Task goal
Look through the material below. Copy each line that contains the string "icon".

Data for this task

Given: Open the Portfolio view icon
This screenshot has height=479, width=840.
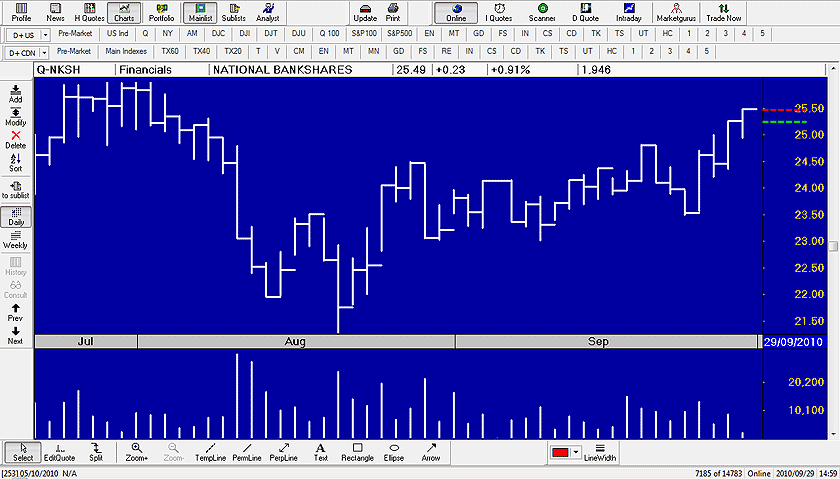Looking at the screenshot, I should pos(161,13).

---

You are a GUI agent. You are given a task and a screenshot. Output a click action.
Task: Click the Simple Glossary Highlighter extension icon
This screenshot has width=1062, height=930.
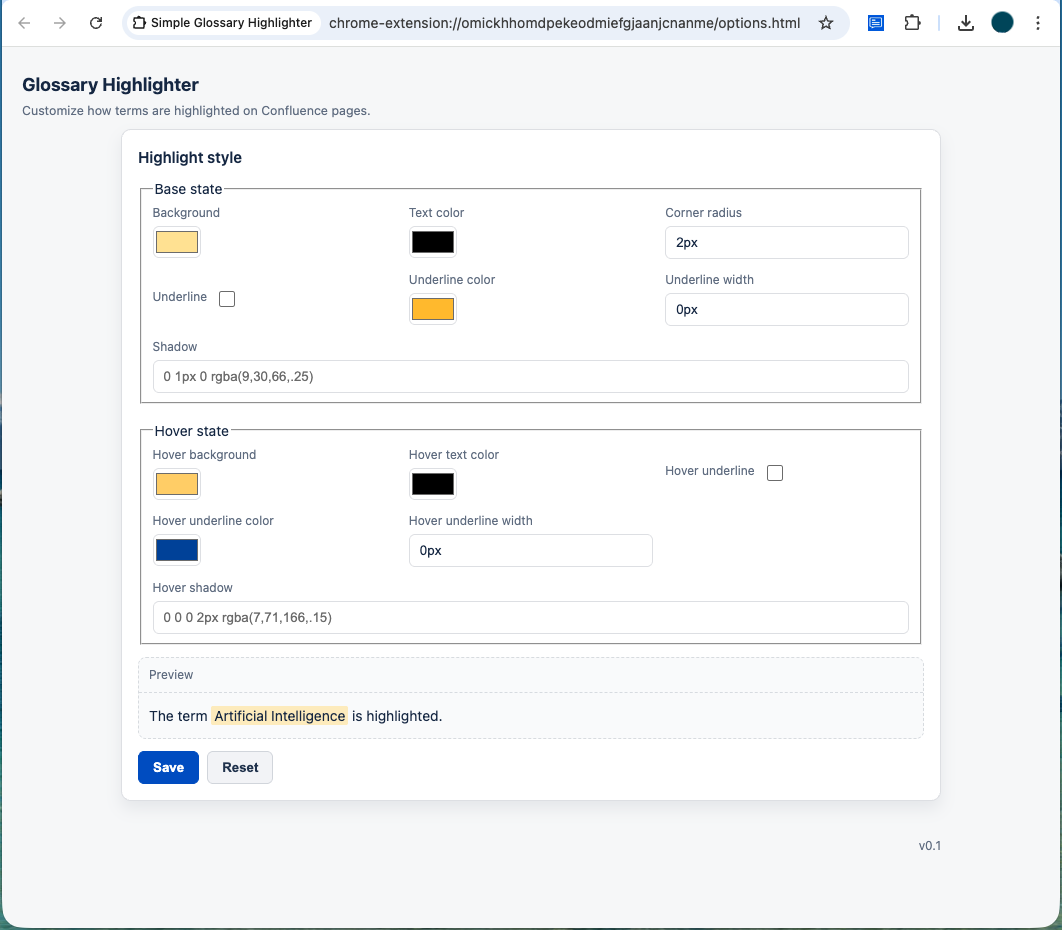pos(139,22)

Solution to this task
Given: Open the Portfolio view icon
Task: Click the Simple Glossary Highlighter extension icon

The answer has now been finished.